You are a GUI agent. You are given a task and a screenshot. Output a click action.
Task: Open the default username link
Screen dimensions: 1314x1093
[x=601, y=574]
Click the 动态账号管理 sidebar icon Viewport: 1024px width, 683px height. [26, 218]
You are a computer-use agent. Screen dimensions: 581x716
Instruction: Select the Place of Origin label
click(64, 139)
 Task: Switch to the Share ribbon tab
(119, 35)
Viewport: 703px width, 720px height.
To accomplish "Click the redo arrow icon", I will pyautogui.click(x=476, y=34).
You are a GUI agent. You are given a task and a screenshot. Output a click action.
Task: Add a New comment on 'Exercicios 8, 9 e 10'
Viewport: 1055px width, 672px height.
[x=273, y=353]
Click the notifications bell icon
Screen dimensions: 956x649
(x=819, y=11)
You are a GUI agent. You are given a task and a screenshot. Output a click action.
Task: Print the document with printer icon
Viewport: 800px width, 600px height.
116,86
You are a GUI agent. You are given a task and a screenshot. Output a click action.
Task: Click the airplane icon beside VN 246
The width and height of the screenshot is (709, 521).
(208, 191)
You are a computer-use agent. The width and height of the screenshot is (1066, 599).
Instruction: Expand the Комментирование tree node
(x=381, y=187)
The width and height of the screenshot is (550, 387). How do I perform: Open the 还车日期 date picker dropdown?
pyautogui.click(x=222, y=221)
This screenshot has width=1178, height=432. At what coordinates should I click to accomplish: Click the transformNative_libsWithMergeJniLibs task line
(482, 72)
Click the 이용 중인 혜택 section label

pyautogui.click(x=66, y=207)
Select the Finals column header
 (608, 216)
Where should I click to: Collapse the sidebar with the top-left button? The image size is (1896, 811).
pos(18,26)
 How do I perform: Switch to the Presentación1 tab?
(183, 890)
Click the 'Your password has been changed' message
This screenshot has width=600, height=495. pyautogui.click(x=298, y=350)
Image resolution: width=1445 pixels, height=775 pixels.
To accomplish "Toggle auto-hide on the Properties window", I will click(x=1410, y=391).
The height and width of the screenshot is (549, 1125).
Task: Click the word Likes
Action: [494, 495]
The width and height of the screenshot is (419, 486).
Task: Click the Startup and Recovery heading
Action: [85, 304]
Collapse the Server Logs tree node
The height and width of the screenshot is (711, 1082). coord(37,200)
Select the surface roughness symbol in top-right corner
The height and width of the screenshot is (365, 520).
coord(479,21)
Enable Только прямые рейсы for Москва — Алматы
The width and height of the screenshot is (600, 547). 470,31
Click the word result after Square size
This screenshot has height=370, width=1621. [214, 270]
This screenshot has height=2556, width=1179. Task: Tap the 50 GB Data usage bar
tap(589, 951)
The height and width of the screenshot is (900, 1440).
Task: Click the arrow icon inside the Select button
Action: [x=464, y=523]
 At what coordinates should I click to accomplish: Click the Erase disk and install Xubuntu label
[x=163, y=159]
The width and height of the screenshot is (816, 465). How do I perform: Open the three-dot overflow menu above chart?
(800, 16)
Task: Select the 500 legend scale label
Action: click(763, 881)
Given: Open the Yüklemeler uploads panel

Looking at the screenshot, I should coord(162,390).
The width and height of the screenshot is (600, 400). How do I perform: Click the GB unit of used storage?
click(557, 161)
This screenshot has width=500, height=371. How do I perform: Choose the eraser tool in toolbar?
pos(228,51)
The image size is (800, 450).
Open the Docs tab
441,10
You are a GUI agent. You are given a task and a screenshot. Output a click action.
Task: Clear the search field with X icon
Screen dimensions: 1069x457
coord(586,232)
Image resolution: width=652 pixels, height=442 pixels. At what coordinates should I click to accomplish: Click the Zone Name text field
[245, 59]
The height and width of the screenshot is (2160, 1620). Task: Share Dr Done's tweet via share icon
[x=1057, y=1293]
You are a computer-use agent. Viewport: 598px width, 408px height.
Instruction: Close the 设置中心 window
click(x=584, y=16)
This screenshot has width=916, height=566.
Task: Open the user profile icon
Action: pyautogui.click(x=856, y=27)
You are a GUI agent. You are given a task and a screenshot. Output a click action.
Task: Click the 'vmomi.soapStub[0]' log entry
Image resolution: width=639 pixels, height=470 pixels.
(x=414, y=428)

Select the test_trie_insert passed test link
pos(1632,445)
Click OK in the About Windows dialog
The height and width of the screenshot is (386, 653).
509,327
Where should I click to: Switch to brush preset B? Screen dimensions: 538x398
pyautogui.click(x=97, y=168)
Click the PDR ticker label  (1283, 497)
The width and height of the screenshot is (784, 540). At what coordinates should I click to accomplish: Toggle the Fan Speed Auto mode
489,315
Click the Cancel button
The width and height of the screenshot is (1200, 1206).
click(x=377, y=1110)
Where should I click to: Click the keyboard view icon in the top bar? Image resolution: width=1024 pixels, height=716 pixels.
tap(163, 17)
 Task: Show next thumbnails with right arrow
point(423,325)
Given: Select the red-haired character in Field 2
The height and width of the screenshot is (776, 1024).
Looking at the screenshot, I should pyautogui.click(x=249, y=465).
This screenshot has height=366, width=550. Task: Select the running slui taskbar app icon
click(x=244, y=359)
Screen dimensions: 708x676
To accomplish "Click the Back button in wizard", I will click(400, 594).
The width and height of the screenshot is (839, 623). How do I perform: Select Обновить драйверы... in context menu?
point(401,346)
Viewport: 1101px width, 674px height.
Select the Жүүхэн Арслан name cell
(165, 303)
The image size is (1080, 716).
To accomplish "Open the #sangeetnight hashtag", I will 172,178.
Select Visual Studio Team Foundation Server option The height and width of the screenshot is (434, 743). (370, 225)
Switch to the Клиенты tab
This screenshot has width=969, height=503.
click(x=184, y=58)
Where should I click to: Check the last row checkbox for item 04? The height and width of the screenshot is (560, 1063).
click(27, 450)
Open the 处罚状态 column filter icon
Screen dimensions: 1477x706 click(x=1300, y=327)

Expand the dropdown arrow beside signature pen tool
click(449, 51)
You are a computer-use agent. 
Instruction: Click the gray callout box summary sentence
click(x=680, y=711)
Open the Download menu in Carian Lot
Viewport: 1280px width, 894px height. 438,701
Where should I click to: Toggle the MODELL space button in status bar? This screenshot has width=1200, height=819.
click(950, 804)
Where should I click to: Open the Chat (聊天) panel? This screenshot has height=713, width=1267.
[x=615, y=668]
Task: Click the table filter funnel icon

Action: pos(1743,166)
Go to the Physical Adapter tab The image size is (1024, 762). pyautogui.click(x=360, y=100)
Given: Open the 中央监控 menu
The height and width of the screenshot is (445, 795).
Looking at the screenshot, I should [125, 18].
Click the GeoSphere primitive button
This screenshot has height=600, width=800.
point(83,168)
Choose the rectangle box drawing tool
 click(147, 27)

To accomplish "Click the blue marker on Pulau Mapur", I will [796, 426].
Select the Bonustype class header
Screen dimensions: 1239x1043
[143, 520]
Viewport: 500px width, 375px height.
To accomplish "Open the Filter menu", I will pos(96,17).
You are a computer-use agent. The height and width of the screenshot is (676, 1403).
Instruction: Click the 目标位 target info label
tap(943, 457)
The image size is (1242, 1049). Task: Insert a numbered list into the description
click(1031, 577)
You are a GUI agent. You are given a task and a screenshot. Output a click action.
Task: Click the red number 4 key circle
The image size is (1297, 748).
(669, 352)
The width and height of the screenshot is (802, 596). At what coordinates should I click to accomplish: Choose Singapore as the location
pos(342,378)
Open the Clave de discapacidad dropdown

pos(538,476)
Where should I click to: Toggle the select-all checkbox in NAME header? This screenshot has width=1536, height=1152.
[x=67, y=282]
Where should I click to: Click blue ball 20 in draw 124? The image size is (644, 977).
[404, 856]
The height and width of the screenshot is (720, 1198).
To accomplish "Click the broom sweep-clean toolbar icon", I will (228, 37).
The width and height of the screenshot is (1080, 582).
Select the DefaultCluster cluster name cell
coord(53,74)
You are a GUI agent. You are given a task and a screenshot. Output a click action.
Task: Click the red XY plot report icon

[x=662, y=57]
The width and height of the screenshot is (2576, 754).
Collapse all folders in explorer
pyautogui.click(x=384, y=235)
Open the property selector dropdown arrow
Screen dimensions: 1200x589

════════════════════

### [Problem to solve]
Return every line in the listing that contains the word "computer".

### [Answer to the exercise]
You are a computer-use agent. Screen dimensions: 581x716
You are a computer-use agent. The width and height of the screenshot is (1066, 599).
You are a computer-use agent. Viewport: 598px width, 408px height.
You are a computer-use agent. 
You are a computer-use agent. The height and width of the screenshot is (676, 1403).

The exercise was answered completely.